§ WORK TO DO: Reproduce the records starting at the line containing "About (643, 1116)" and ending at the last line of the records, leaving the pictures out.

§ DATA:
Start
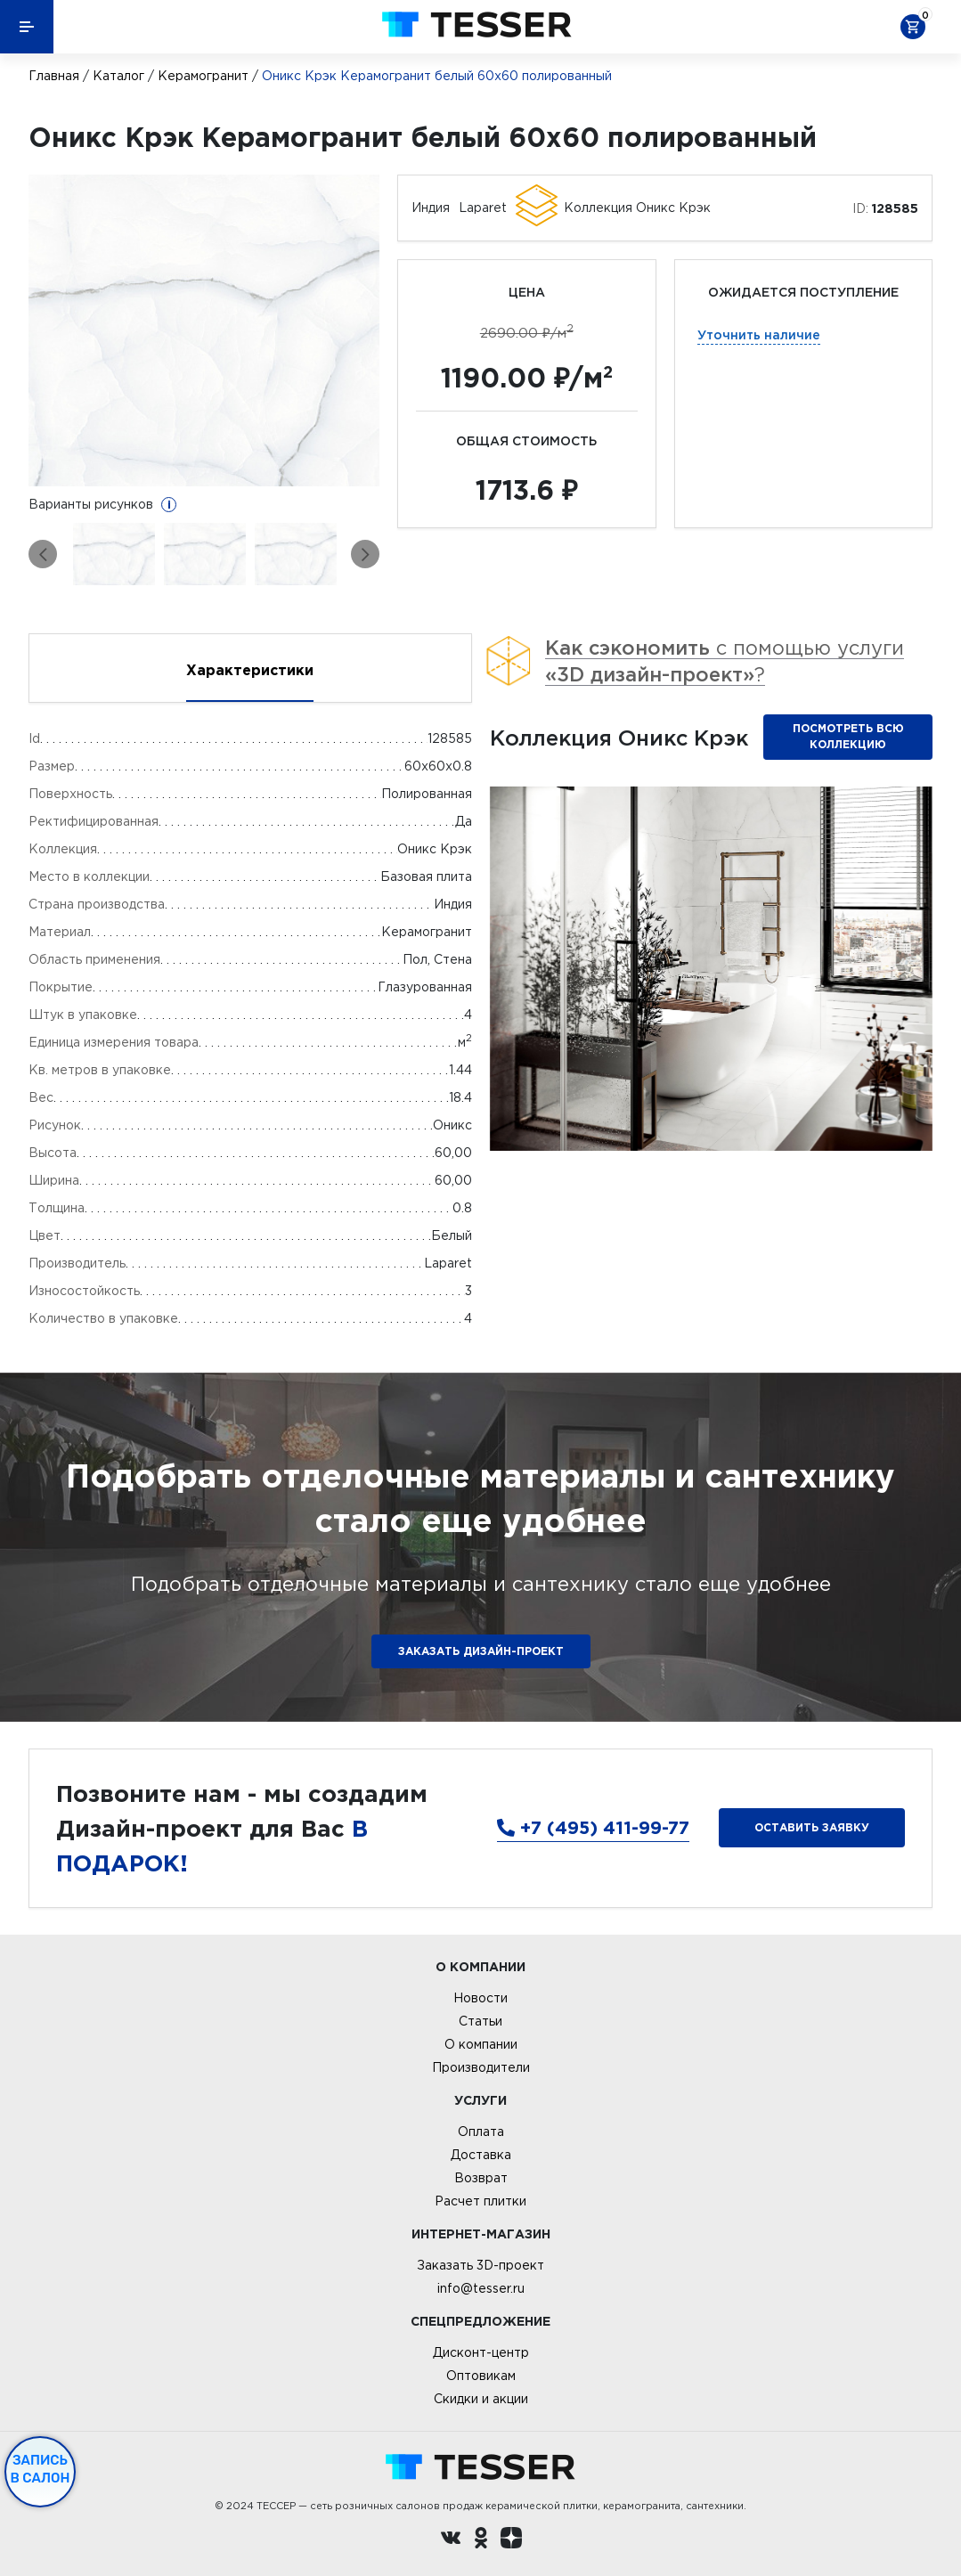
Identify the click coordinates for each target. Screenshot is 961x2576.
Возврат (481, 2178)
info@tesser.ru (481, 2288)
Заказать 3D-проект (480, 2265)
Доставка (481, 2155)
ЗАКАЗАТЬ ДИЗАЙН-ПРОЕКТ (481, 1651)
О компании (480, 2044)
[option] (204, 330)
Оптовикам (481, 2375)
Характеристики (250, 670)
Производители (481, 2067)
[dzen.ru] (511, 2540)
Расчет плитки (480, 2201)
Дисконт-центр (481, 2352)
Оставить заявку (811, 1827)
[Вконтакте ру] (450, 2540)
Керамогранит (203, 76)
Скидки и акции (481, 2399)
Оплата (481, 2131)
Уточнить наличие (758, 334)
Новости (480, 1998)
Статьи (480, 2021)
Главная (54, 76)
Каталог (118, 76)
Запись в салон (40, 2469)
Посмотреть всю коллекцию (848, 736)
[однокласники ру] (481, 2540)
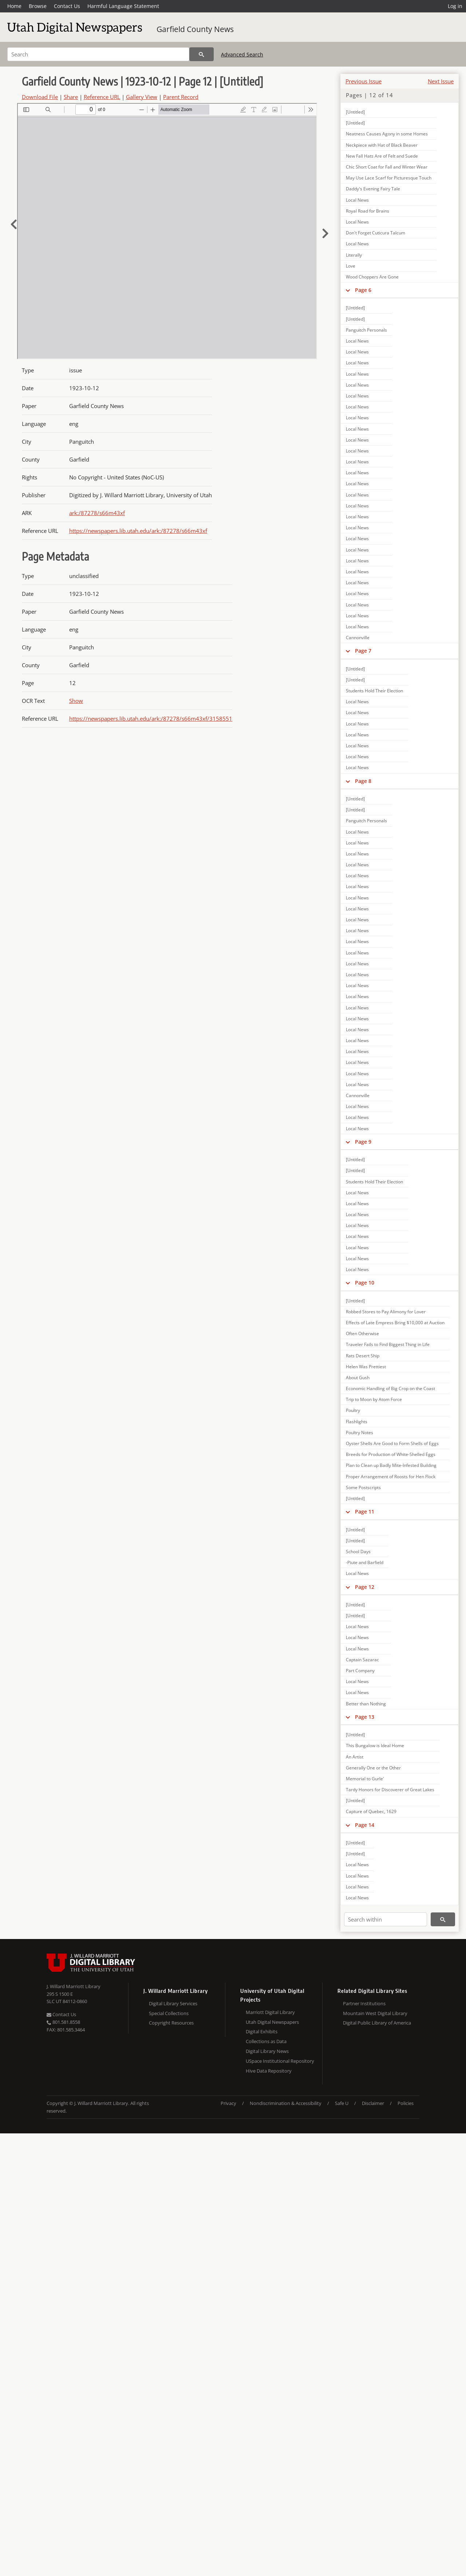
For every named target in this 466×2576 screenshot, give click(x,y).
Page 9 (363, 1141)
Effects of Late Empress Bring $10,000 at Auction (395, 1322)
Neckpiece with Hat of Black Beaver (382, 145)
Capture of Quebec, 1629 (371, 1811)
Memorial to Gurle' (365, 1779)
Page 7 (363, 650)
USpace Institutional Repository (280, 2061)
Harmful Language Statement (123, 6)
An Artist (354, 1757)
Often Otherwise (362, 1333)
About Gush (358, 1377)
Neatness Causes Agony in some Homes (387, 134)
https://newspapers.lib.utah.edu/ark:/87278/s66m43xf (138, 530)
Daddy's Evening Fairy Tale (373, 189)
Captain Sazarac (362, 1660)
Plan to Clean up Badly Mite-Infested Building (391, 1465)
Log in (455, 6)
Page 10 (364, 1282)
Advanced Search (242, 54)
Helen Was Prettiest (366, 1367)
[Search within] (385, 1919)
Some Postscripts (363, 1487)
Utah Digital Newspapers (272, 2022)
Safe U (341, 2103)
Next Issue (441, 81)
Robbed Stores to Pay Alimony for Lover (386, 1312)
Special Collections (169, 2013)
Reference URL (102, 96)
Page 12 (364, 1586)
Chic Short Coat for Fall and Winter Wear (386, 167)
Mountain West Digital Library (375, 2013)
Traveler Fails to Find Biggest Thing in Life (388, 1344)
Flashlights (356, 1421)
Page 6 (363, 289)
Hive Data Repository (269, 2070)
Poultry (353, 1410)
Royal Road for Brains (367, 211)
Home (14, 6)
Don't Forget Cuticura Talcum (375, 233)
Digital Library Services (173, 2003)
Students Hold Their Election (374, 691)
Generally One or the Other (373, 1768)
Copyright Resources (171, 2022)
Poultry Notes (359, 1432)
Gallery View (141, 96)
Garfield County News (195, 29)
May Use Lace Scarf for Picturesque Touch (388, 178)
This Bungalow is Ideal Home (375, 1745)
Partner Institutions (364, 2003)
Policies (406, 2103)
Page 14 (364, 1824)
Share (71, 96)
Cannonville (358, 637)
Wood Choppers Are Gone (372, 277)
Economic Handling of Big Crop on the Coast (390, 1388)
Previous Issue (363, 81)
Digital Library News (267, 2051)
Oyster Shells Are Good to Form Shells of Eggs (392, 1443)
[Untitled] (355, 112)
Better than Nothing (366, 1704)
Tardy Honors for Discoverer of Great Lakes (390, 1789)
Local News (357, 200)
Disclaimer (373, 2103)
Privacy (228, 2103)
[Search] (98, 54)
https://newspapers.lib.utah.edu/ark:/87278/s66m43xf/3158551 (150, 718)
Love (350, 266)
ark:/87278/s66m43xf (97, 513)
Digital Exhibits (261, 2031)
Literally (354, 255)
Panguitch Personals (366, 330)
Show (76, 700)
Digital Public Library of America (377, 2022)
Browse (38, 6)
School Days (358, 1551)
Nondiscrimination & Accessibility (285, 2103)
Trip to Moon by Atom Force (374, 1399)
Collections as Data (266, 2041)
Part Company (360, 1670)
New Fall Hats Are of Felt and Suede (382, 156)
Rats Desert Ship (362, 1356)
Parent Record (180, 96)
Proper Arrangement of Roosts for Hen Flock (390, 1476)
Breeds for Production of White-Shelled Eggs (390, 1454)
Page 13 (364, 1716)
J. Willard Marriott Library (73, 1986)
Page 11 (364, 1511)
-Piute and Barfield (364, 1562)
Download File (40, 96)
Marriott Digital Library (270, 2012)
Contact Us (67, 6)
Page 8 (363, 780)
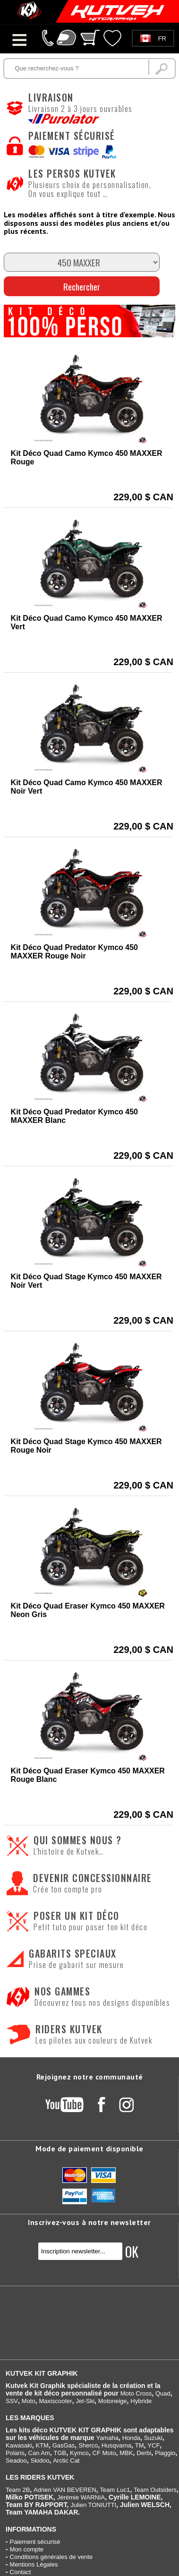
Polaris (15, 2452)
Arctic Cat (66, 2460)
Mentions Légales (34, 2564)
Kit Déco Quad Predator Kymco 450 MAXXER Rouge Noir (74, 951)
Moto (28, 2401)
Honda (131, 2437)
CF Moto (104, 2452)
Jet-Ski (85, 2401)
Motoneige (112, 2401)
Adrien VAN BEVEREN (65, 2489)
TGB (60, 2452)
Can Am (39, 2452)
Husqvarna (116, 2445)
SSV (12, 2401)
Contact (20, 2572)
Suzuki (153, 2437)
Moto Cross (136, 2393)
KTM (41, 2445)
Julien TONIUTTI (93, 2504)
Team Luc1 (115, 2489)
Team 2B (18, 2489)
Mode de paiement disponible (89, 2148)
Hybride (141, 2401)
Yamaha (107, 2437)
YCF (153, 2445)
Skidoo (40, 2460)
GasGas (63, 2445)
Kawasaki (19, 2445)
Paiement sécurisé (35, 2541)
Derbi (143, 2452)
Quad (162, 2393)
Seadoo (16, 2460)
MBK (126, 2452)
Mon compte (27, 2549)
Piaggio (165, 2452)
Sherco (88, 2445)
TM (139, 2445)
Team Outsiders (155, 2489)
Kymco (79, 2452)
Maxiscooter (55, 2401)
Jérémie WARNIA (81, 2497)
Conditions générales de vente (51, 2556)
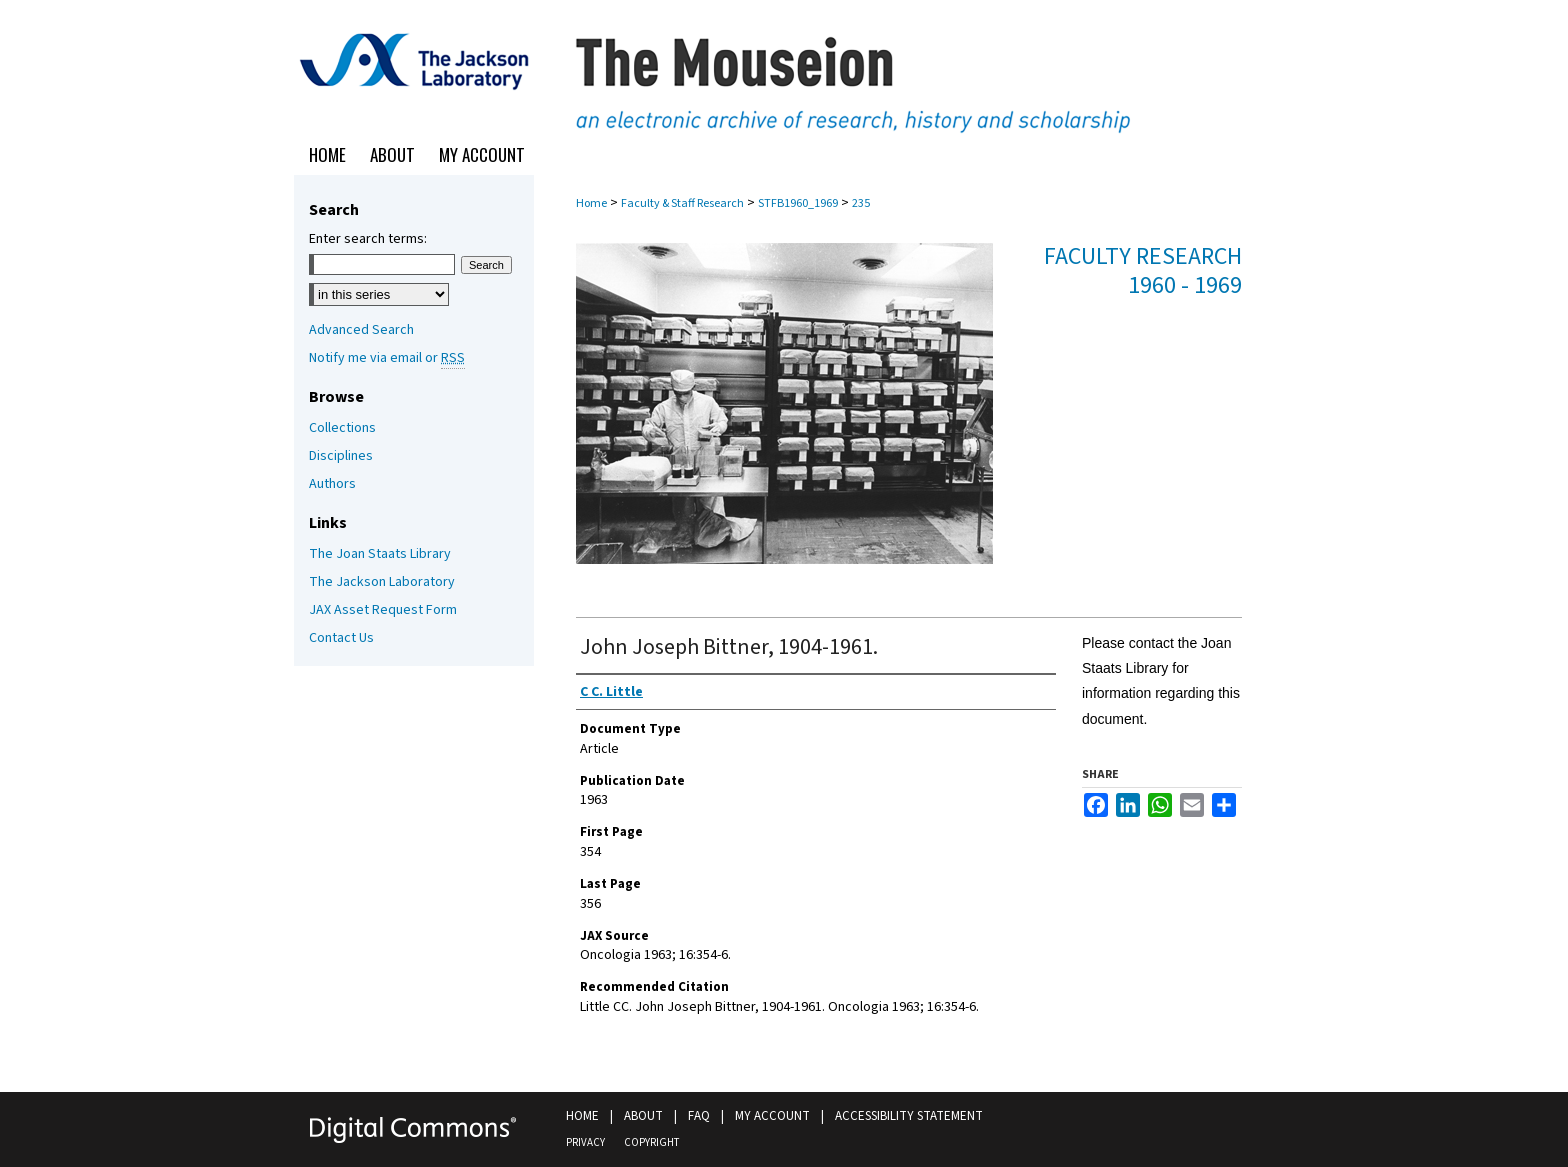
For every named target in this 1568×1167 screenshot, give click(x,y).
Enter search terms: (368, 239)
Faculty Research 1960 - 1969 (1143, 271)
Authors (332, 484)
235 (861, 203)
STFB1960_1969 (798, 203)
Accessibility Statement (909, 1116)
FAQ (699, 1116)
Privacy (585, 1142)
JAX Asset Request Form (383, 610)
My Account (772, 1116)
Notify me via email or (387, 358)
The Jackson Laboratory (382, 582)
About (643, 1116)
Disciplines (341, 456)
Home (591, 203)
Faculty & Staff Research (682, 203)
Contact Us (341, 638)
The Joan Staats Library (380, 554)
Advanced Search (361, 330)
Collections (342, 428)
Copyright (651, 1142)
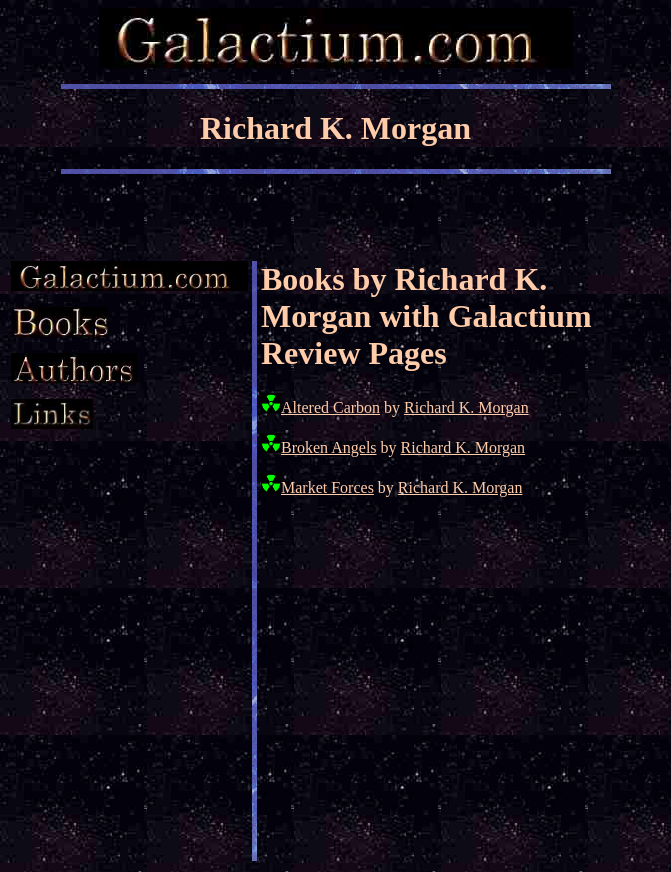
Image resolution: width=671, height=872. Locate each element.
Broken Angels (329, 447)
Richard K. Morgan (466, 407)
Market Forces (327, 487)
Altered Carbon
End
§ FULL SOLUTION:
About (643, 1116)
Disciplines (341, 456)
Home (591, 203)
Faculty & Staff Research (682, 203)
Contact Us (341, 638)
The Joan Staats Library (380, 554)
Advanced Search (361, 330)
Collections (342, 428)
Copyright (651, 1142)
Image resolution: width=671, height=872. Locate each element.
Broken Angels (329, 447)
Richard K. Morgan (466, 407)
Market Forces (327, 487)
Altered Carbon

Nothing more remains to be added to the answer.